EXERCISE DIRECTIONS
Report each line of the entries below that has the word "will" in it.

INFORMATION SUPPLIED
■ ■ ■ ■

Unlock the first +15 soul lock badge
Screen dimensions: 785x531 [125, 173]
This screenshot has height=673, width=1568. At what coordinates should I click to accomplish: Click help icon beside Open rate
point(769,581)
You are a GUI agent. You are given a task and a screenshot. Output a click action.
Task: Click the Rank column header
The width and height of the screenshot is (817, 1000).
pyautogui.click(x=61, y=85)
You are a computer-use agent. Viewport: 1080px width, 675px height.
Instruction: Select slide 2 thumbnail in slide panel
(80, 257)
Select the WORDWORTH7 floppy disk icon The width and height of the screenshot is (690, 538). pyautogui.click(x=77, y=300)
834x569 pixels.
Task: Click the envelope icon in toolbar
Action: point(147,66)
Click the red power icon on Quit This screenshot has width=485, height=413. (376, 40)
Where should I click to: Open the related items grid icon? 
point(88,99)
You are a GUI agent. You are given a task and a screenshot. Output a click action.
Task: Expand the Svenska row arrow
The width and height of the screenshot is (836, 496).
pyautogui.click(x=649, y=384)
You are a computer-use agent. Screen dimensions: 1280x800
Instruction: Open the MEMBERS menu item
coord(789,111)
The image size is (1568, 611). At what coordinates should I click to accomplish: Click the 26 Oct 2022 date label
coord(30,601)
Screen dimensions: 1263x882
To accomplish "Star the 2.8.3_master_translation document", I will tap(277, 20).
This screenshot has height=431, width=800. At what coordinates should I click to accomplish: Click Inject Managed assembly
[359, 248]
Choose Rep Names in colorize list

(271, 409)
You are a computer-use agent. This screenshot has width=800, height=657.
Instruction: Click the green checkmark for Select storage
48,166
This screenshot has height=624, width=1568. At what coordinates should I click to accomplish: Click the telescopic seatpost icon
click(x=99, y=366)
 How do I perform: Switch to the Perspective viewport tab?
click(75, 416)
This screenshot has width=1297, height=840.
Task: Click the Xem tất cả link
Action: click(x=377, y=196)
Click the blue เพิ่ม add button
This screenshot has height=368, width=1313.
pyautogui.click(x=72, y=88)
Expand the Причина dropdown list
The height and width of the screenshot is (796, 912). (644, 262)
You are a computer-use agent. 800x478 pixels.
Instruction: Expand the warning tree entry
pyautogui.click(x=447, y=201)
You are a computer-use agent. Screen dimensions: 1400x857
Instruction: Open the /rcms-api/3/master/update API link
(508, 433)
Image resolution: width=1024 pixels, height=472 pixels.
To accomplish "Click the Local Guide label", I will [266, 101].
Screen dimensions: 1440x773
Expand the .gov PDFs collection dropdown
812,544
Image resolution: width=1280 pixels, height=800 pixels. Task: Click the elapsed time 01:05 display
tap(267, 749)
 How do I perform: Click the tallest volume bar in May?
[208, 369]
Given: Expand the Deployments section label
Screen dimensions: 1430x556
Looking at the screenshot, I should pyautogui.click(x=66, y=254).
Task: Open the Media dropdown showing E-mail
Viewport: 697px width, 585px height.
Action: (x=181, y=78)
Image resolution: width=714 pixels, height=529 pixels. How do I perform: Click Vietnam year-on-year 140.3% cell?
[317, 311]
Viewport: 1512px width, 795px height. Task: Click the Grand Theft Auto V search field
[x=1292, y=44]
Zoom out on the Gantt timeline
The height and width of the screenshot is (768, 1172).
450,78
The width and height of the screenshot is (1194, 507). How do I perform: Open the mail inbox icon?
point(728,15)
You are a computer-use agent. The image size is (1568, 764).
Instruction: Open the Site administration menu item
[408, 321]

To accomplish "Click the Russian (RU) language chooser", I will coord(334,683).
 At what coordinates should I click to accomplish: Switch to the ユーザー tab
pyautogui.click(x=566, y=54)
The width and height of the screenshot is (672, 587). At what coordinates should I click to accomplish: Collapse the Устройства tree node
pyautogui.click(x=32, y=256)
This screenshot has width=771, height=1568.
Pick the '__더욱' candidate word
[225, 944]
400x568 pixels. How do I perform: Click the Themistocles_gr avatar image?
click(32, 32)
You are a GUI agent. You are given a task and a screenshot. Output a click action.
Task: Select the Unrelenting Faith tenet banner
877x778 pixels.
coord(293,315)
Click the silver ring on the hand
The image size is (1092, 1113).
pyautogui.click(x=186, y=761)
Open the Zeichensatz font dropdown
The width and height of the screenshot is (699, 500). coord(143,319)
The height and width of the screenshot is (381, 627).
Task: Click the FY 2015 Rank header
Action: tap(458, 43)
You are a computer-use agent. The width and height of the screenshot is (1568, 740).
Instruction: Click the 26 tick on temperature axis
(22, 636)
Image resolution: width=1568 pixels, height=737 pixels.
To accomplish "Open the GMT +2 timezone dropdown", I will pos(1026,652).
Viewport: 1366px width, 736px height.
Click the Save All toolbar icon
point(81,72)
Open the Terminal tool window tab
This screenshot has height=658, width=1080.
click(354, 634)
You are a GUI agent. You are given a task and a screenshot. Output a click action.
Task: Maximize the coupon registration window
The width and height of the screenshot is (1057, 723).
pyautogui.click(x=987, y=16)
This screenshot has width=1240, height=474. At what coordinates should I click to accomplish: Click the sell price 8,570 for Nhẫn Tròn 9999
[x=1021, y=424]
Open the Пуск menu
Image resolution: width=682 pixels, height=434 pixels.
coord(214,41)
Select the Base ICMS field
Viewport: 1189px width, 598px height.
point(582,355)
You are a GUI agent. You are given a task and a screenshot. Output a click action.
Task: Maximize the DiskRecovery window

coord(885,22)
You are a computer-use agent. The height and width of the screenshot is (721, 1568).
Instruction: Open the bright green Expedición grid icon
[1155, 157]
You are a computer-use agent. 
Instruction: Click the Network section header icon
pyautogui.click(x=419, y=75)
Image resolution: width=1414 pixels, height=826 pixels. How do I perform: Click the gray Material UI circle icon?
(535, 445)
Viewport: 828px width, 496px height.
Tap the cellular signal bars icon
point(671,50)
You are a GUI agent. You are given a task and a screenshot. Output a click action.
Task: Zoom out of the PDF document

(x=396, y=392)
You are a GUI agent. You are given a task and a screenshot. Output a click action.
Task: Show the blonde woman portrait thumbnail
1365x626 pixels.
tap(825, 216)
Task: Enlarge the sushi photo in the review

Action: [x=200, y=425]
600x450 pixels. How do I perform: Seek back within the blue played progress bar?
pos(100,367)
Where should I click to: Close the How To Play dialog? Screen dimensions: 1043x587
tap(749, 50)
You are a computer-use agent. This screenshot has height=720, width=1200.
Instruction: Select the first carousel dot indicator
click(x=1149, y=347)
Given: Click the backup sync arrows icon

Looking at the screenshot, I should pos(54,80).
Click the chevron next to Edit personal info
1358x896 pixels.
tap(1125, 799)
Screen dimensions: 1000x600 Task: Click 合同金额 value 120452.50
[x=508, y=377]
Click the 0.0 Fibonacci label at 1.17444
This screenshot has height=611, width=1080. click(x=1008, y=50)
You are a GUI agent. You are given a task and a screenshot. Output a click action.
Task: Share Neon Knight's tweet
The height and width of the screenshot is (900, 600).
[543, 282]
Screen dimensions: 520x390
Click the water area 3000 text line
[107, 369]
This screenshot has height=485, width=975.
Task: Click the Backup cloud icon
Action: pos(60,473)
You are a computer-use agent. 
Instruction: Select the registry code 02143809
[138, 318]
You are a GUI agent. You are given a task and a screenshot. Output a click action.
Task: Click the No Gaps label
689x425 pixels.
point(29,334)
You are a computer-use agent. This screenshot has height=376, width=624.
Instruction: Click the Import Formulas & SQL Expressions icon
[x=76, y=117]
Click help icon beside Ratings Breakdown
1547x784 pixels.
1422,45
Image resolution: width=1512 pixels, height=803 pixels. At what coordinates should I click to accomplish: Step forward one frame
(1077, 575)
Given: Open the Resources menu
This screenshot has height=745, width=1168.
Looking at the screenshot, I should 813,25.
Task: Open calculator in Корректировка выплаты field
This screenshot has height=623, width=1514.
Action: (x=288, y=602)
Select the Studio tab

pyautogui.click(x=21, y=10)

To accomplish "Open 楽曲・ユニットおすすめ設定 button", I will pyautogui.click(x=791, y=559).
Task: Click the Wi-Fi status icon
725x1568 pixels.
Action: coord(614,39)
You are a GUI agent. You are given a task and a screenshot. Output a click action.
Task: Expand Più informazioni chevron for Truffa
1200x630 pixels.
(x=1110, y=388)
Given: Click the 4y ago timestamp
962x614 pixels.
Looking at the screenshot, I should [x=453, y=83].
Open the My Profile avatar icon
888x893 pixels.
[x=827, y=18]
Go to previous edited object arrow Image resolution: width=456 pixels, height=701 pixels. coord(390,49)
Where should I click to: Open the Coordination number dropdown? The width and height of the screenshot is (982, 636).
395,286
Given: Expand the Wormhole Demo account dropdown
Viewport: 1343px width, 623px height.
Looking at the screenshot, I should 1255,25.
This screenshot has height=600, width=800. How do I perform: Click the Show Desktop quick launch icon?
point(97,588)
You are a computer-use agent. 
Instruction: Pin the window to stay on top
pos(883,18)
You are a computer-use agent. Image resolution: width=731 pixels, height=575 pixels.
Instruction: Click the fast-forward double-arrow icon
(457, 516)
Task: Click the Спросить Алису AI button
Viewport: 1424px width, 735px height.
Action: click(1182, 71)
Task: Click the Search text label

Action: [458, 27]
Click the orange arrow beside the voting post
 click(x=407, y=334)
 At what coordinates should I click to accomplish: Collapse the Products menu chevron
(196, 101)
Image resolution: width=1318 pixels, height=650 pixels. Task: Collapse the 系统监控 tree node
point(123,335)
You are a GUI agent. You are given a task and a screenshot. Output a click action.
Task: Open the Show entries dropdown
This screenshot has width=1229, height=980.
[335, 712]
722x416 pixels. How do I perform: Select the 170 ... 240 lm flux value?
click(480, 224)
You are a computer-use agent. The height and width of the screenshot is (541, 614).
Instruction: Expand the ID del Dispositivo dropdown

■ ■ ■ ■

RESULT OF THE EXERCISE
To accomplish "Star the 2.8.3_master_translation document", I will tap(277, 20).
To accomplish "Click the Local Guide label", I will [266, 101].
To accomplish "Click the Russian (RU) language chooser", I will coord(334,683).
To accomplish "Open the GMT +2 timezone dropdown", I will pos(1026,652).
To accomplish "Open 楽曲・ユニットおすすめ設定 button", I will pyautogui.click(x=791, y=559).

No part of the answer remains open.